9 Responses to “Today’s column”

  1. Ankaret on February 7, 2010 10:07 am

    I have a multiply handicapped brother, and my own grandmother used to go off on rants to her close friends about what a shame it was and how she didn’t know how my mother coped without crying. I loved my grandmother and I realised she needed to express her feelings, but that particular quirk of hers drove me nuts. I thought your advice was absolutely right.

  2. Robin on February 7, 2010 10:45 am

    Thank you, Ankaret. I really, really hope something good can come of it for that girl.

  3. Shulamuth on February 7, 2010 2:53 pm

    I agree, although if the kid is indeed willing to run around in shorts and swimsuits, I’m not sure the issue is as dire as it could be.

    (On the other hand, as the 60 year old grandmother of an 18 year old, I’m not sure that the comments about age are going to hit home. Remarkable numbers of my contemporaries don’t acknowledge that they aren’t the same babes they were 30 years ago.)

  4. occhiblu on February 7, 2010 5:03 pm

    (On the other hand, as the 60 year old grandmother of an 18 year old, I’m not sure that the comments about age are going to hit home. Remarkable numbers of my contemporaries don’t acknowledge that they aren’t the same babes they were 30 years ago.)

    I think it’s kind of funny that this is the case in the comments on the Globe site, because it exactly proves Robin’s point. People are having this “I’m not old! I’m the same as I used to be!” reaction, which is probably more or less how the 12-year-old would like people to feel about her.

  5. Robin on February 7, 2010 5:31 pm

    I find that reaction ridiculous. For one thing, how anyone can read that letter and have their primary response be, “But *I* am still young and strong and beautiful!” rather than compassion for the granddaughter is beyond me. Clearly, some folks grow older but not up.

    Second, how much in denial can folks be? I’m 42. That’s relatively young, but come on. I make these involuntary noises when I get up from a kneeling or crouching position that I didn’t used to. I can’t recover from a long night of revelry or work as fast as I once could. I don’t break mirrors when I look into them — but I don’t turn heads when I walk into a room, either, and when I was 25 I did. I have plenty of “senior moments” (according to latest research, those start in your late 20s).

    Anyone who thinks they’re the same person at 75 as they were at 40, or at 40 as they were at 25, is delusional.

    BTW, Shulamuth, I too am impressed with the girl’s resilience. But the full letter made clear that she *is* aware of her grandmother’s feelings, and that it does affect her.

  6. Shulamuth on February 8, 2010 12:01 am

    My comment was about tactics, not truth. The woman writing the letter sounded sufficiently hung up in her own world view that it occurred to me she might not get the analogy.

    It didn’t occur to me that a portion of the reading public would have the same issues. I’m somewhat appalled.

  7. Robin on February 8, 2010 8:12 am

    No, I got that, Shulamuth. I wasn’t ranting at you, just, um, around you. (My husband learned to tell THAT difference long ago!)

  8. Shulamuth on February 8, 2010 8:44 pm

    What a great way of phrasing that difference! I’m adding it to my vocabulary.

  9. MelissaJane on February 9, 2010 12:27 am

    My husband was born with a rare joint condition that required multiple major surgeries in childhood (like, 19 or 20; he lost track), beginning before he turned one.
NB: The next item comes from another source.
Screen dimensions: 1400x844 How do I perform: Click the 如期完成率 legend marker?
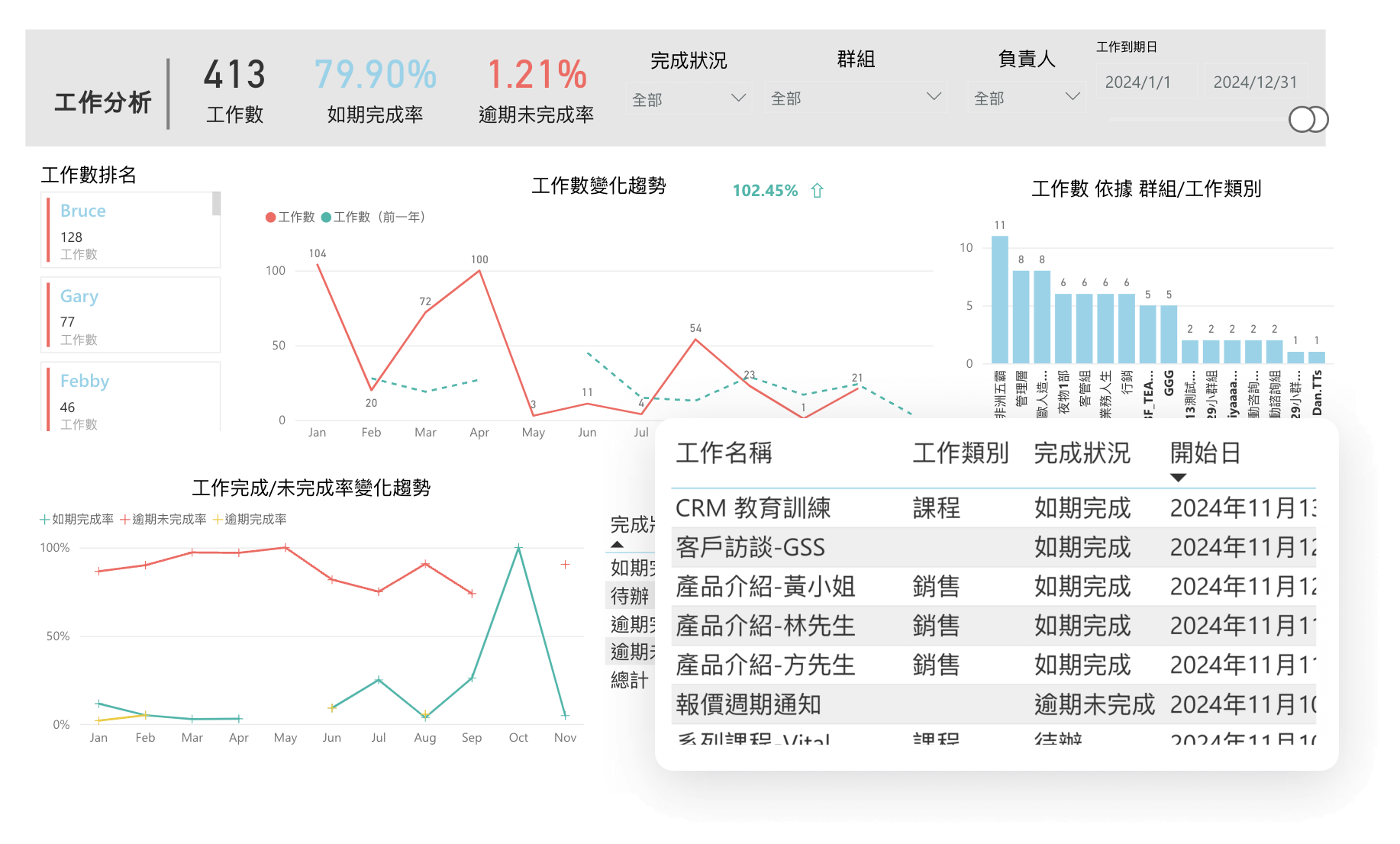click(45, 520)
His mother finally had to ban her own mother from coming to “help” during his long hospital sojourns. She would sweep into his room sobbing “My baby! My baby! What have they done to my baby!” and it would get more drama-laden from there.
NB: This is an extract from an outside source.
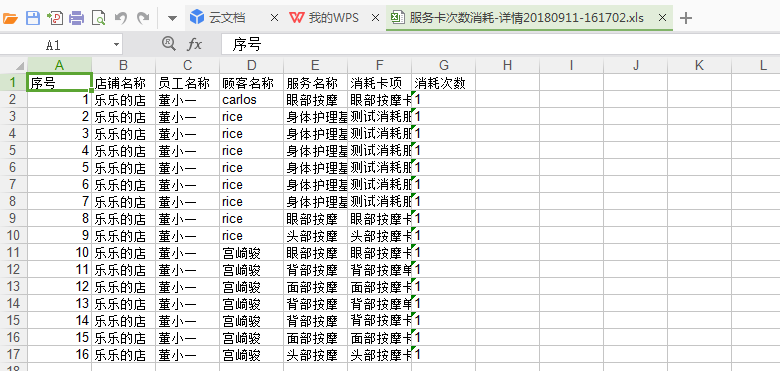The image size is (780, 371).
Task: Click the fx insert function icon
Action: coord(195,45)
    So, Ankaret, there’s another grandmother who couldn’t control her own emotional responses around her grandson. Interesting, these grandmothers overwhelmed by these situations. Perhaps the mothers and fathers are close enough to the children and intimate enough with the medical mishegas to see the whole child in perspective, rather than inflating the medical issues out of proportion.

    Obviously, I strongly agree that your advice was right on the money, Robin.